ON THE TRAIL OF THE LONESOME PINE
Once, a vast forest teeming with wildlife sprawled over the Western Highlands. Today, mere fragments remain. But at Loch Arkaig, ancient pinewoods are being restored to their former glory. Mark Sutcliffe marvels at the spectacle
Beyond Fort William, where the tourist trail splits to take coachloads up the Great Glen to Inverness or out west to the coast, lies a freshwater loch set in a secluded glen. This enclave is the ancestral home of the Clan Cameron and, while the glen itself has no name, the 12-mile-long loch at its heart is called Arkaig.
Once a pristine wilderness, the ancient woodlands that surround this beautiful body of water have suffered setbacks over the past century or so. As the memorial at nearby Spean Bridge attests, this trackless vastness was used as a training ground for Commando units during the Second World War. In 1942, exercises with live ammunition caused catastrophic fires. Later came the depredations of intensive commercial forestry.
But today, the ancient forests of Arkaig are the site of an ambitious restoration project that will strip out the conifer plantations to make space for regeneration of native species – Scots pine, oak, rowan and birch.

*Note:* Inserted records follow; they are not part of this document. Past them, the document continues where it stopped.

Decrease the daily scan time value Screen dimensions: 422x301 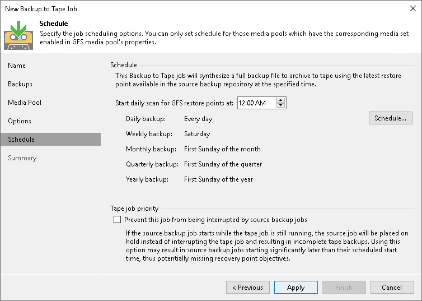coord(281,105)
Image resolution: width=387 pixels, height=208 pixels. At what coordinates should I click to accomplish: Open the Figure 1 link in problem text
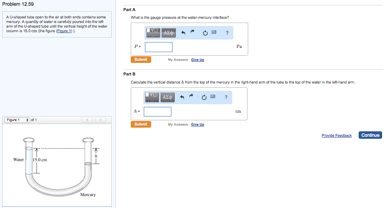click(x=64, y=31)
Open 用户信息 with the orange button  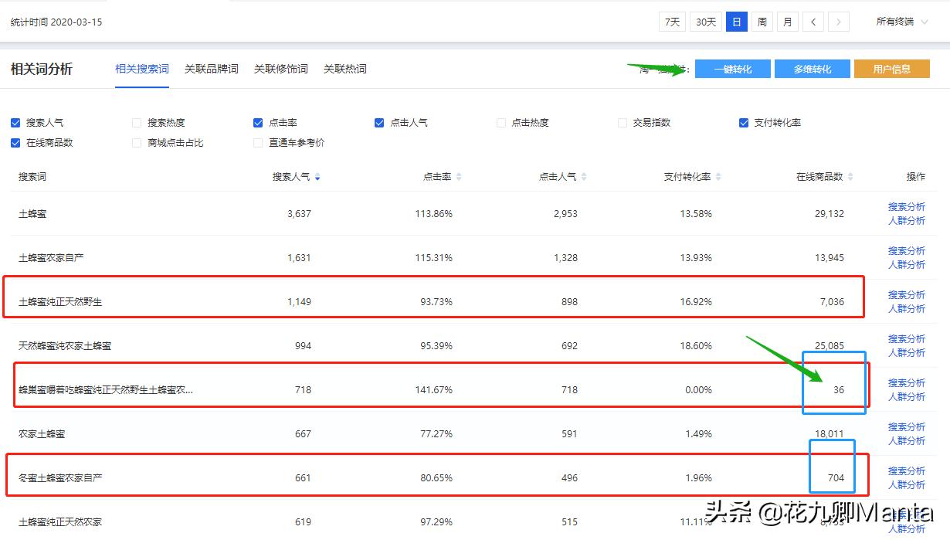click(892, 68)
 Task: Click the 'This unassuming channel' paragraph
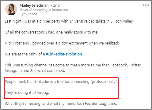click(x=73, y=68)
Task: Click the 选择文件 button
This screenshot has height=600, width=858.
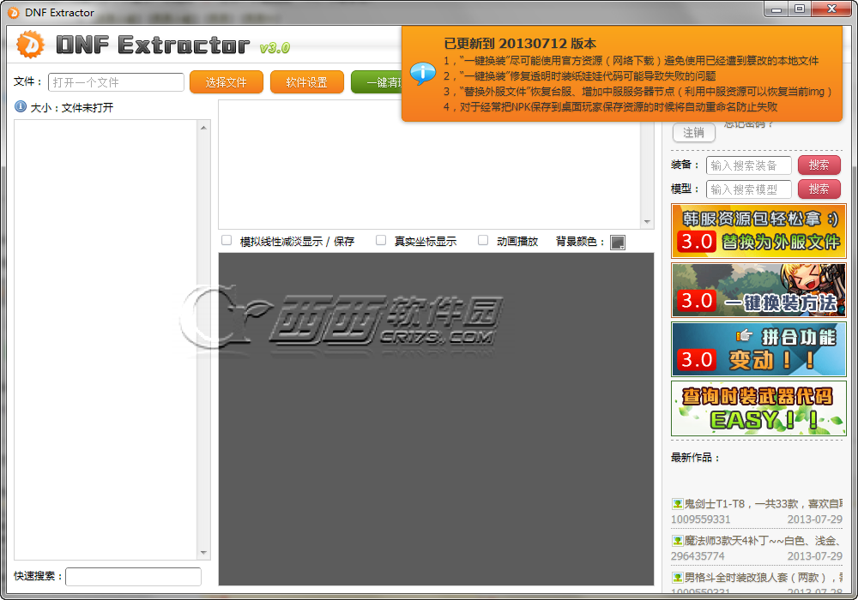Action: pos(226,82)
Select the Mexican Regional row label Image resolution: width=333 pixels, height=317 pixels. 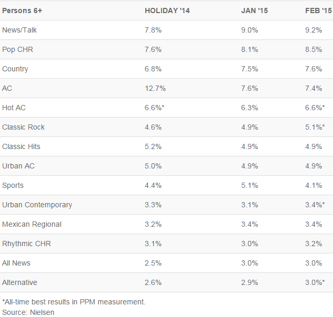(x=32, y=224)
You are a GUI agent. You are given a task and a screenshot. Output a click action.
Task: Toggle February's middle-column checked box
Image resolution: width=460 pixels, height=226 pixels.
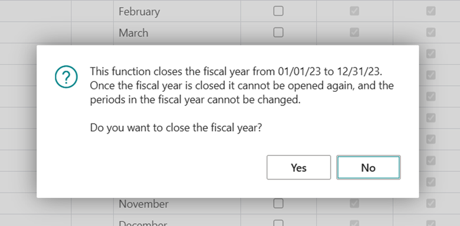click(x=354, y=11)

Led by the Woodland Trust Scotland, the Arkaig Community Forest is a landscape-scale initiative that will restore some 2,500 acres of the ancient Caledonian Forest to its former natural glory.
THE LOST RAINFOREST
The Caledonian Forest was a vibrant patchwork of woodland habitats that colonised much of Scotland after the last ice age some 7,000 years ago. Bronze Age pastoralists began felling trees around 4,000 years ago and more and more of the forest was lost to farming over the centuries. Now only remnants of the Caledonian Forest can be found in remote glens across the Highlands. In the east, these fragments of forest are dominated by pine, but in the west the maritime climate encourages a higher proportion of oak, birch and rowan.
Loch Arkaig lies less than 20 miles from the coast and these woodlands are a prime example of one of the scarcest habitats on the planet: coastal temperate rainforest. That’s one of the most biodiverse ecosystems in Britain and the project will benefit a broad spectrum of wildlife, ranging from eagles and ospreys to butterflies, red squirrels, pine martens and rare mosses and lichens.
Arkaig is only accessible by road from the east, where the B8004 offers some of the best views of Ben Nevis before plunging into unclassified lanes through the woodlands that separate lochs Lochy and Arkaig. Between the hamlet of Clunes and the eastern end of the loch lies the ‘Dark Mile’ – a straight stretch of road through the dense, damp temperate rainforest habitat that will characterise these woodlands once the restoration is complete.
Here – even in November – plant life bursts forth from every bosky nook and cranny. Dense mantels of bright green mosses cloak the tumbledown ‘walls’ and delicate fern fronds peer from every damp crevice. Lichens cling to the damp trunks of the birch and rowan that form the understorey and hang from the branches of the taller pines, which dominate the fiery autumn canopy.
Beyond the dark mile, the Chia-Aig waterfalls cascade through the trees and the head of the loch comes into view, dominated by two wooded islands. The larger of these was a burial ground for Cameron clan chiefs and the remains of a chapel dedicated to St Columba are still visible. The island was also home to the last nesting pair of native ospreys in Britain, prior to their 1950s reintroduction. Today, ospreys return to Arkaig every spring, and from 2016 were joined by a resident pair of white-tailed eagles.